> Source material
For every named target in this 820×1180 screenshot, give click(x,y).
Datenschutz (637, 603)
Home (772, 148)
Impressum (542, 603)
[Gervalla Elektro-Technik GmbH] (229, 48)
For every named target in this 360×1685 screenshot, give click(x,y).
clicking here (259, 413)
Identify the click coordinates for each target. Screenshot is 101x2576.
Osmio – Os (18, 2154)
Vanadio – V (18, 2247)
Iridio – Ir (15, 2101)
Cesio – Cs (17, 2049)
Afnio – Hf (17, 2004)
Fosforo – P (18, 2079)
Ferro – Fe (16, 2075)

> Aim of the exercise
When you respond, give the whole listing again exactly as written.

> Answer area
For every named target in this 820×1180 screenshot, give click(x,y).
Datenschutz (637, 603)
Home (772, 148)
Impressum (542, 603)
[Gervalla Elektro-Technik GmbH] (229, 48)
For every named target in this 360×1685 screenshot, give click(x,y).
clicking here (259, 413)
Identify the click coordinates for each target. Screenshot is 101x2576.
Osmio – Os (18, 2154)
Vanadio – V (18, 2247)
Iridio – Ir (15, 2101)
Cesio – Cs (17, 2049)
Afnio – Hf (17, 2004)
Fosforo – P (18, 2079)
Ferro – Fe (16, 2075)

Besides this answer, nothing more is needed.